I Wake Up Screaming Read online




  Copyright 1941, 1960 by Steve Fisher

  Copyright renewed 1968 by Steve Fisher

  All rights reserved under International and Pan-American Copyright Conventions. Published in the United States by Vintage Books, a division of Random House, Inc., New York, and distributed in Canada by Random House of Canada Limited, Toronto. Originally published in 1941; revised edition published in 1960.

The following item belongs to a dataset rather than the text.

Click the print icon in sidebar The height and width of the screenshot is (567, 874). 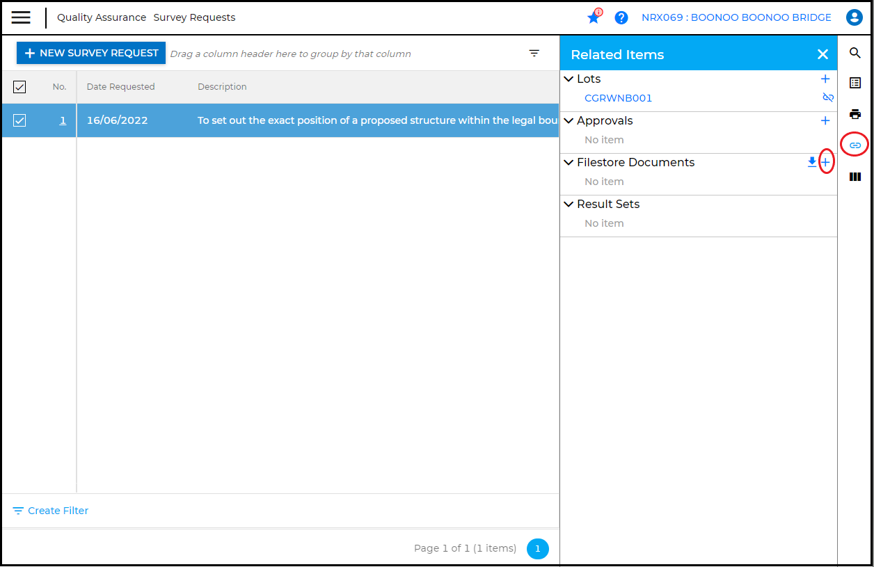(x=855, y=114)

  First Vintage Crime / Black Lizard Edition, November 1991

  ISBN 0-679-73677-8

  For Mary

  I WAKE UP SCREAMING

  1

  IT WAS A HOT Saturday night and I had on a Sy Devore suit and a hand-knit tie and sat at the bar in Mike Romanoff’s drinking Canadian Club old fashioneds. The bar stools were leather and the wall decorations had that ultra look and Zsa Zsa Gabor was at a close-by table, her head thrown back in laughter, and Gary Cooper and Bing Crosby and Bill Holden were at other tables and a couple of blocks away, on the corner of Wilshire and Beverly Drive, they were having a premiere for the latest Jerry Wald epic: arc lights swinging back and forth, limousines arriving, and cops holding off the crowd. I was at long last in tinsel town and I was excited. At the same time I felt lonely. That sweet, hot loneliness that’s like music. I was twenty-seven, had a play on Broadway, and now a studio contract at one of the majors that was still making big wide screen pictures. Hell, I even had my Writer’s Guild of America card! I thought about things. Those first hard years were over. This was it, I thought. This is the works!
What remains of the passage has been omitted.